4. The speed-sensitive power control hydraulic system for skid steer loaders according to claim 1, characterized in that: The pilot hydraulic control system (4) has a pilot relief valve (46) installed on the oil line between the pilot oil pump (41) and the control handle.

5. The speed-sensitive power control hydraulic system for skid steer loaders according to claim 1 or 4, characterized in that: The pilot oil pump (41) is connected in one direction to the left travel hydraulic system (2) and the right travel hydraulic system (3) through a one-way relief valve (47).

6. The speed-sensitive power control hydraulic system for skid steer loaders according to claim 5, characterized in that: There are four one-way relief valves (47), and their inlets are all connected to the outlet of the pilot oil pump (41). The outlets of the one-way relief valves (47) are connected to the oil circuits on both sides of the inlet and outlet of the variable pump.

7. A control method for a skid steer loader hydraulic system with speed-sensitive power control, characterized in that: Step 1: Collect engine speed. The speed sensor (11) collects the current speed of the engine assembly (1) and transmits the speed signal to the engine controller (6). Step 2: Calculate the engine output power. The engine controller (6) calculates the maximum power value that the engine assembly (1) can output based on the engine power curve and the current speed of the engine assembly (1) collected by the speed sensor (11). Step 3: Obtain the power of the working hydraulic system. The whole machine controller (6) calculates and obtains the power value of the working hydraulic system based on the pressure value and flow value of the working hydraulic system. Step 4: Calculate the available power of the walking hydraulic system.

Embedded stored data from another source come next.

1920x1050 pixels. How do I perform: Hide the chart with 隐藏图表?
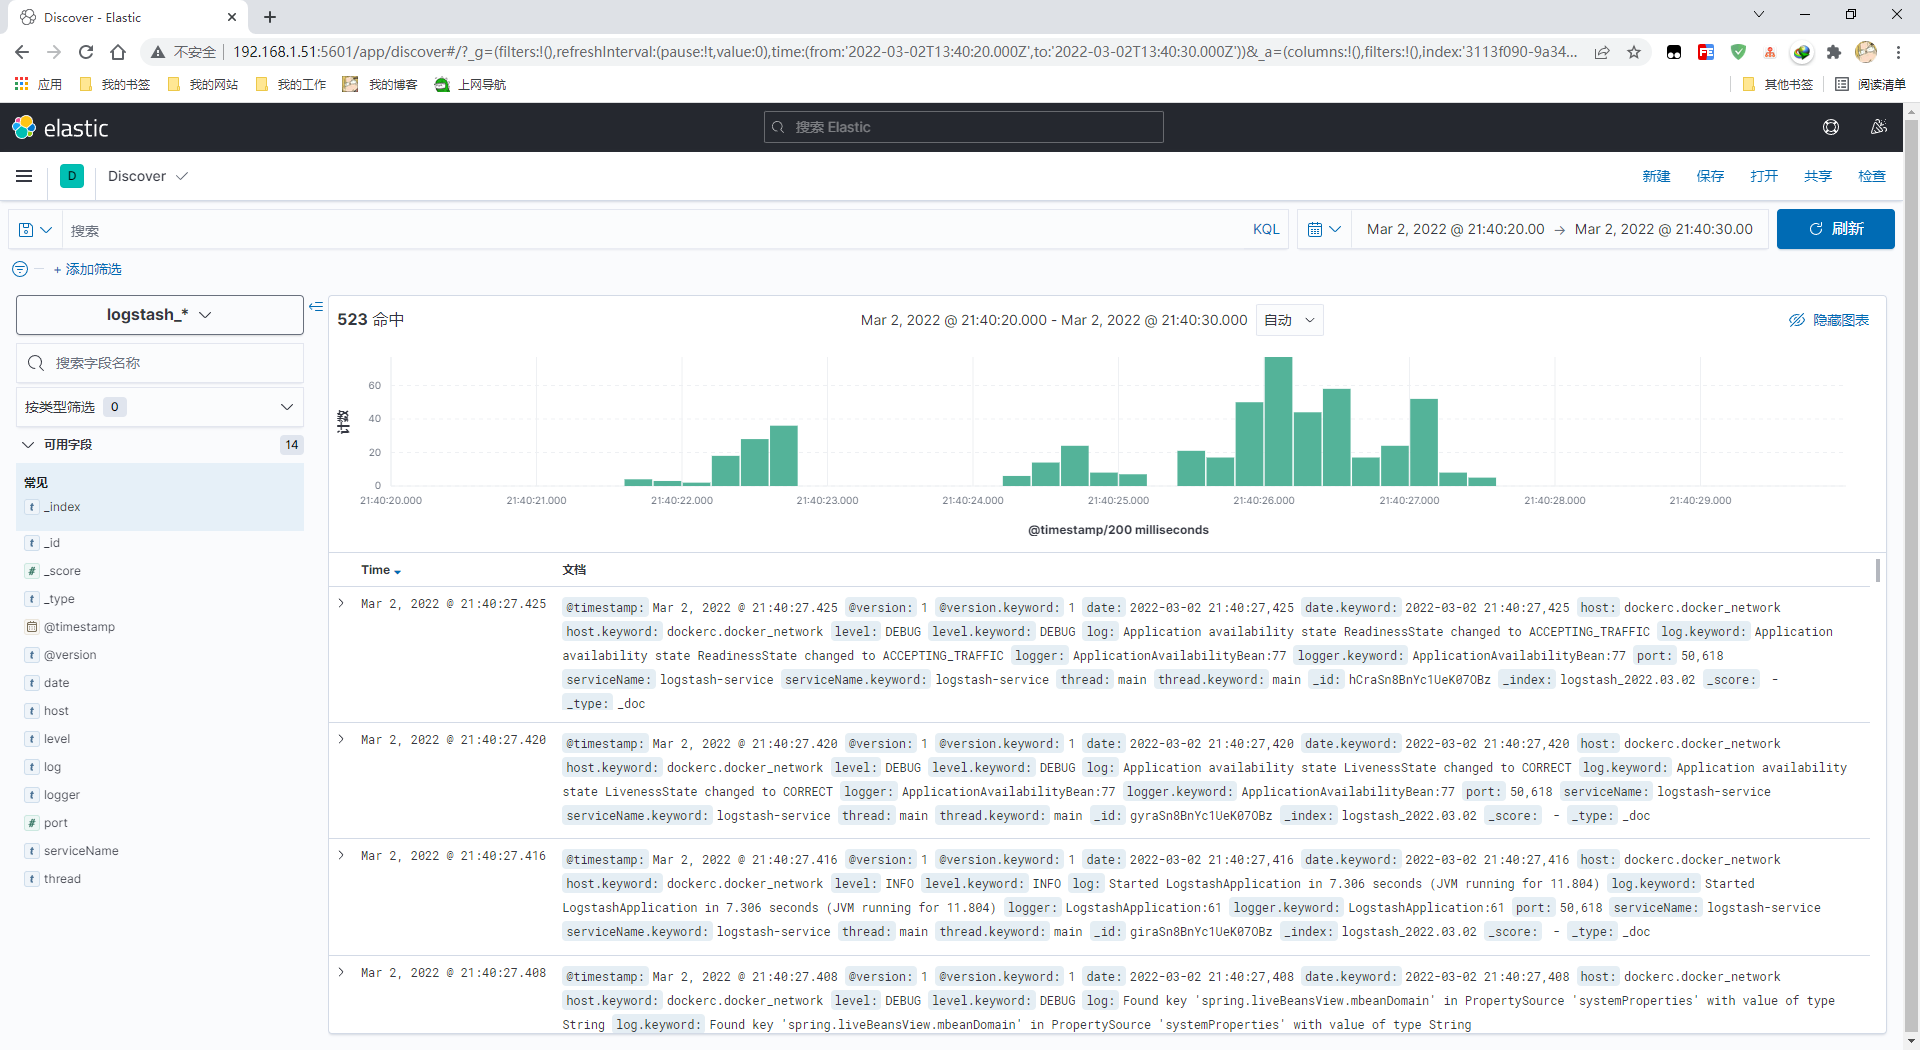[1829, 320]
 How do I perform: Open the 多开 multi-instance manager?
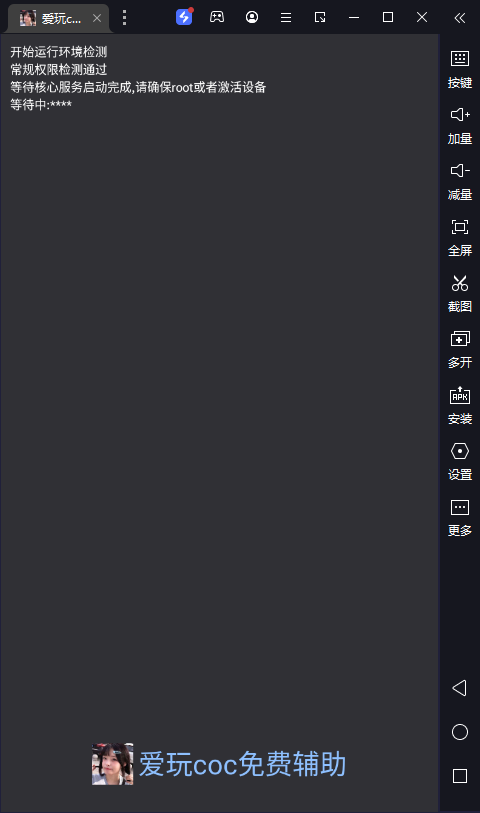click(460, 349)
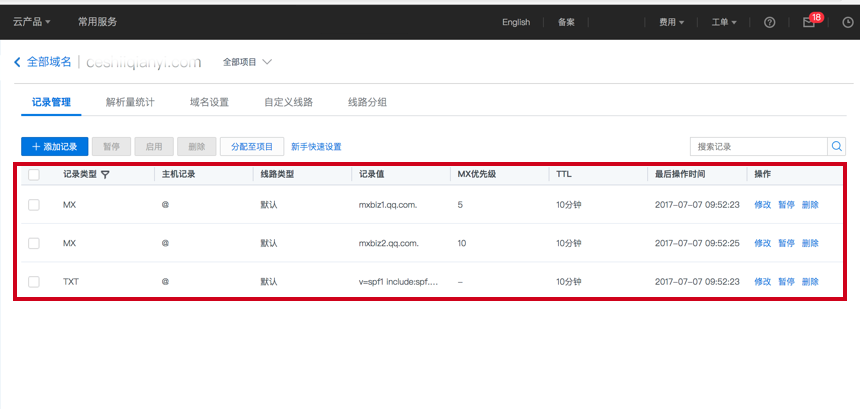Screen dimensions: 860x409
Task: Click the record type filter icon
Action: [105, 174]
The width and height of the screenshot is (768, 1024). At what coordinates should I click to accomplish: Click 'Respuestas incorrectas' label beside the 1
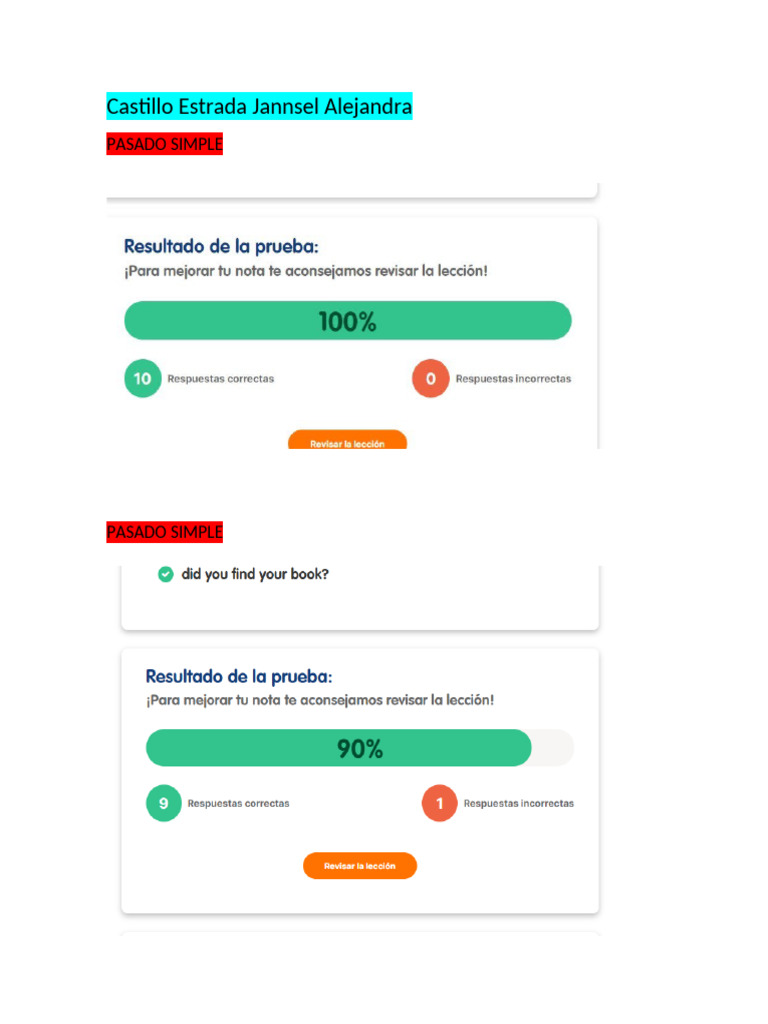pyautogui.click(x=518, y=803)
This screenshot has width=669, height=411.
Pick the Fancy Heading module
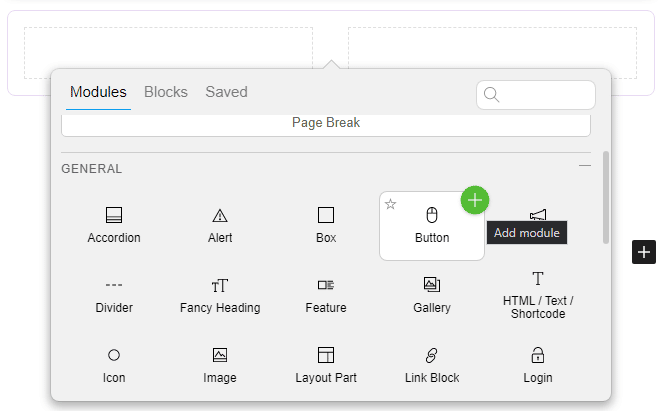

The whole machine controller (6) subtracts the working hydraulic system power value obtained in step 3 from the maximum power value calculated in step 2 to obtain the available power value of the walking hydraulic system. Step 5: Obtain the flow threshold of the walking hydraulic system, collect the current pressure value of the walking hydraulic system, and combine it with the available power value of the walking hydraulic system obtained in Step 4 to obtain the current maximum flow threshold. Step 6: Set the power limit of the walking hydraulic system. Based on the current maximum flow threshold of the walking hydraulic system obtained in Step 5, the whole machine controller (6) sets the opening threshold of the power limiting valve (5). When the current power of the walking hydraulic system does not exceed the available power of the walking hydraulic system, the power limiting valve (5) does not work. When the current power of the walking hydraulic system reaches the upper limit of the available power of the walking hydraulic system, the power limiting valve (5) opens. Based on the current pressure value of the walking hydraulic system, the power limiting valve (5) controls the output flow of the variable pump.

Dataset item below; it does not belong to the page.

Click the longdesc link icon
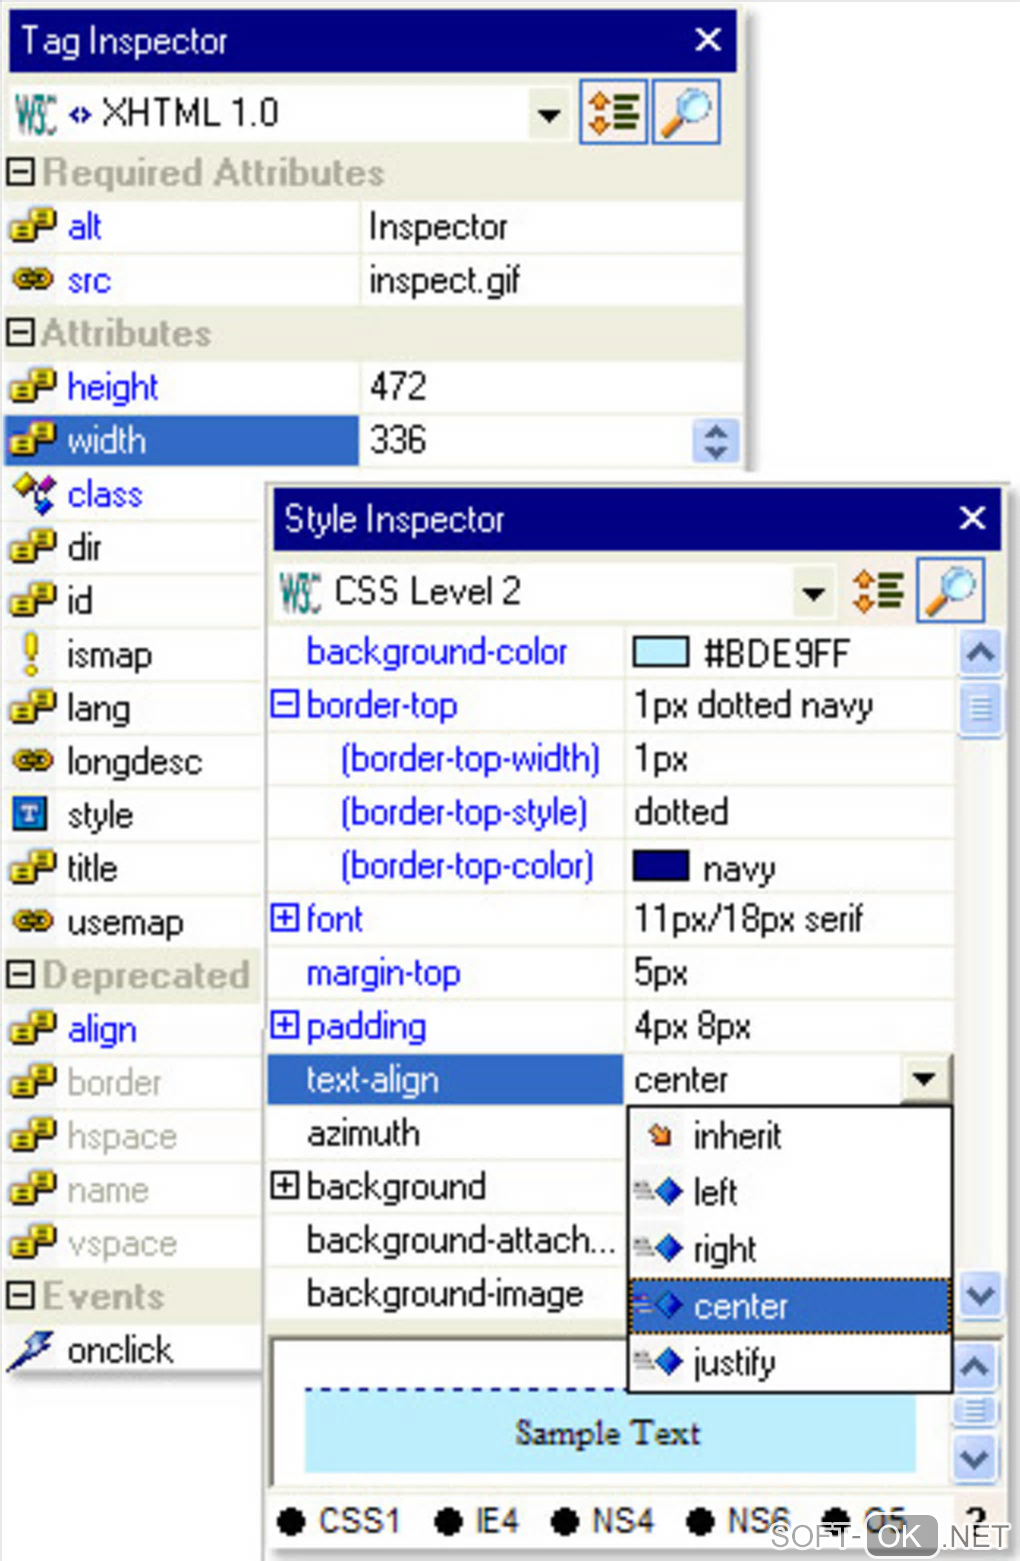The width and height of the screenshot is (1020, 1561). point(32,761)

8. The control method for the speed-sensitive power control hydraulic system of a skid steer loader according to claim 7, characterized in that: When the engine speed of the engine assembly (1) suddenly drops, the power limiting valve (5) immediately opens, reducing the output flow of the variable pump.

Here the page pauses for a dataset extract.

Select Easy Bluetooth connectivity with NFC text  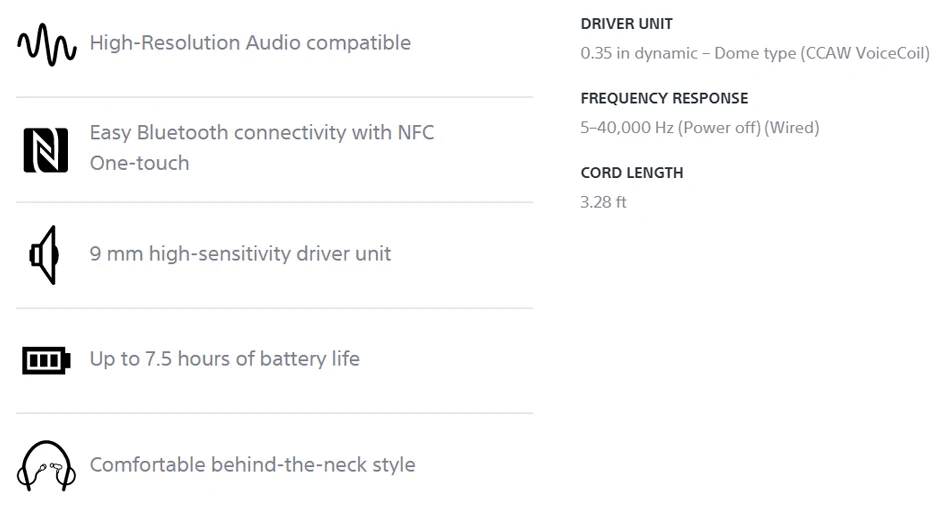[x=262, y=133]
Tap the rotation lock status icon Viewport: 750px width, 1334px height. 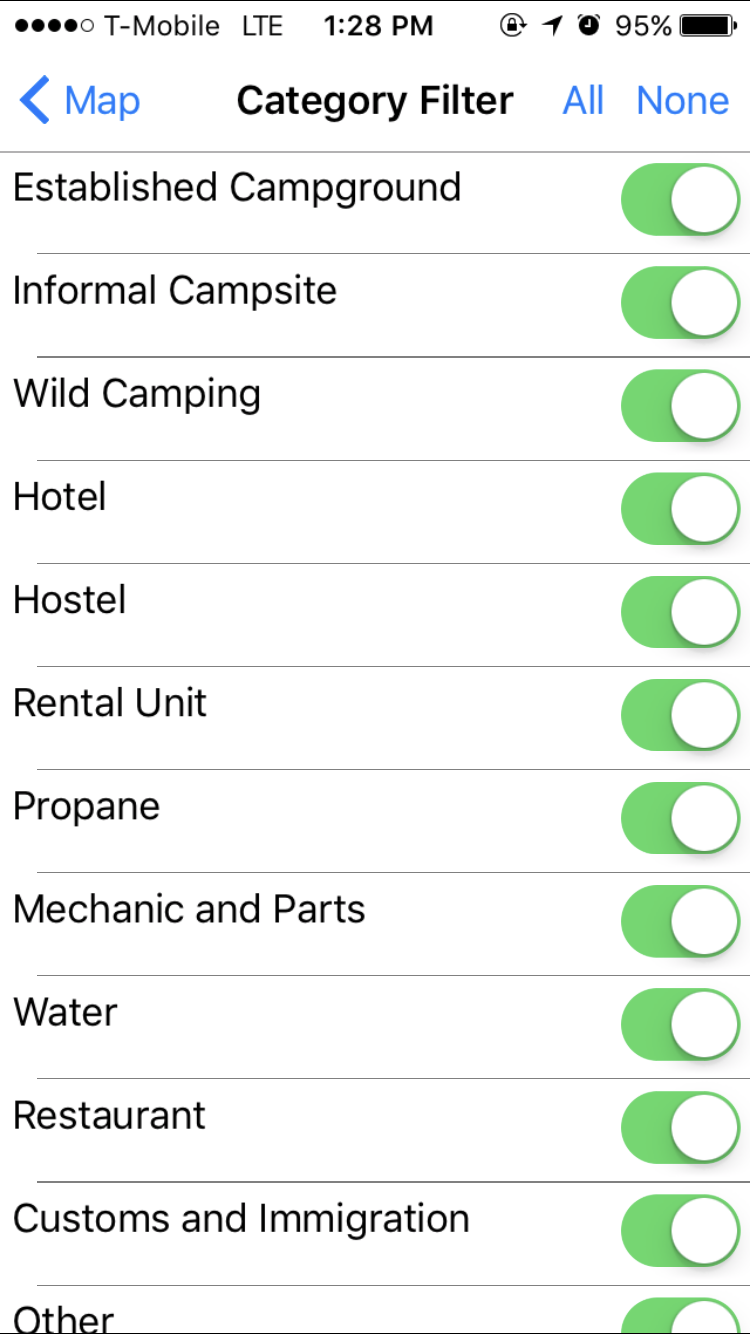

9. The control method for the speed-sensitive power control hydraulic system of a skid steer loader according to claim 8, characterized in that, The method for controlling the output flow of the variable pump using the power limiting valve (5) in step six is ​​as follows: The whole machine controller (6) controls the opening of the electro-proportional relief valve (51). The oil output by the pilot oil pump (41) of the pilot hydraulic control system (4) is split after passing through the left control handle (42) and / or the right control handle (43). Part of it returns to the oil tank through the electro-proportional relief valve (51), and the other part controls the extension and retraction of the left variable control push rod (44) and / or the right variable control push rod (45). The left variable control push rod (44) drives the displacement of the left variable pump (21), and the right variable control push rod (45) drives the displacement of the right variable pump (31).